Somewhere along the line in this person's life he was given the wrong sample of the subject of history. This led to a grave misunderstanding. It would be like giving you an icecream sandwich that you spit out because you don't like the taste of the paper. If no one ever unwrapped it properly for you, or taught you to do it for yourself, you might be stuck your whole life thinking icecream sandwiches taste like paper.
Amatuer teachers and poor writing have contributed to this effect as regards history and its interest. There are few things quite as interesting, or "tasty" as history clearly presented. History is not names and places and dates, although those features are present. History is also not about politics and war and government, although these aspects seem to get a large share of the focus. Rather, history is the consideration of life lived by others, in previous times, in differing circumstances than ourselves, but from the same human perspective. History is the mystery of time, the wonder of others, and the finality and authority of God's laws all mixed together. History is pain and suffering, joy and celebration, and relationships good and bad. History is memory and tradition and lightness and darkness. History is human nature and nature in juxtaposition. History is a story told in old photographs, a myth told around campfires, the meaning in old-fashioned words. History is real. It happened. And what makes it most interesting; it happened to them.
They will always be the most interesting part of it all; the ones before us. They were the ones who lived it first hand. Our ancient is their modern, our old was their new. Our mystery of history was their reality. Our fictions their truths. I see them in yellowed photographs, staring blankly while holding still for a process that took minutes to our milliseconds. I see them in their writings and their architecture and their art. I see them in their descendents and their creations, and I see them in myself. Each tragedy, each triumph, each dramatic scene, however painted by the sketchiness of the facts that remain to us, each of these were real and vivid to them. They were not better than us, and they were not worse. They were not backwards, and they were not always right. But they do have one thing over us, an advantage we cannot claim until the wheel moves further round its axis, and that is the plain, solid fact that they were there.
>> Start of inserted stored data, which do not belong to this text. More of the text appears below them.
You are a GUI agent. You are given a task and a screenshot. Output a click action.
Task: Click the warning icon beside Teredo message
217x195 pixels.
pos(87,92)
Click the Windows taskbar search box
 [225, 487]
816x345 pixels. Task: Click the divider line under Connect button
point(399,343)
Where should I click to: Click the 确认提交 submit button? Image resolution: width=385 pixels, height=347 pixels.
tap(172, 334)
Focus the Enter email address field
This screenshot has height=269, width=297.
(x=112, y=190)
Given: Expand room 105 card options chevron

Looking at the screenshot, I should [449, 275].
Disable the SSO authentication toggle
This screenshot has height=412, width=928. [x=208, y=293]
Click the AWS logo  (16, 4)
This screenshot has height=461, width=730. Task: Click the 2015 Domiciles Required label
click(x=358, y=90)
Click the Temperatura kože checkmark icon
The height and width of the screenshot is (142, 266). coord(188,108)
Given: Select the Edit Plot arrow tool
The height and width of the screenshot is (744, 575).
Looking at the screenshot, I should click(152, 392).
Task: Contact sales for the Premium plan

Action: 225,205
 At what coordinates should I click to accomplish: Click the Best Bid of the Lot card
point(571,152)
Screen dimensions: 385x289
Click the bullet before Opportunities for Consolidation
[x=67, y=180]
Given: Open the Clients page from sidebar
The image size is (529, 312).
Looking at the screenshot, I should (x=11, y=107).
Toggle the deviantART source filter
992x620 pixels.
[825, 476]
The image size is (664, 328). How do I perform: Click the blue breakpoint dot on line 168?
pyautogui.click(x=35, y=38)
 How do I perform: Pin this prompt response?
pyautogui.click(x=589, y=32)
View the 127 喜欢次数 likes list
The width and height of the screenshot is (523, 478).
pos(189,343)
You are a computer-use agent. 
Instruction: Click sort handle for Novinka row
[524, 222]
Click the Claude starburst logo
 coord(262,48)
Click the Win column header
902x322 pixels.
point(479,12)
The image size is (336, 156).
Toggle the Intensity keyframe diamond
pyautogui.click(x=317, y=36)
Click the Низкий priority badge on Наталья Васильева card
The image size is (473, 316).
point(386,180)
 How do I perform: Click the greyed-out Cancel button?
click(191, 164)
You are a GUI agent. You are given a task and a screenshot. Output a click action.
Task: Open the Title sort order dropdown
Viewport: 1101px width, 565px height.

This is where history comes alive for me. I feel what it might have been like to have been amongst them. I sense their fears and aspirations as they faced events blindly that we see through the adventageous lense of the passing of time. I wonder at their decisions and choices, and yearn to learn from both their failures and weaknesses. I stand in awe that God arranged to put them here before me, and wonder why it is so. I think about why we are placed where we are, and when we are. And I remember that many of them, an extreme many of them, if I understand the mathematics of the generations properly, were my ancestors. Their blood is pumping through my vines. We have inherited not only the very dirt upon which they have trod, but the very tour of duty they have already completed. They have had their turn, and now we have ours. As George Washington said to John Adams at Adams' inauguration, "Now I am fairly out and you are fairly in." It is our turn, now. Let's see if we can do any better at it than they did. We do have an advantage, after all. We can learn from them. As long as we first take off the wrapper.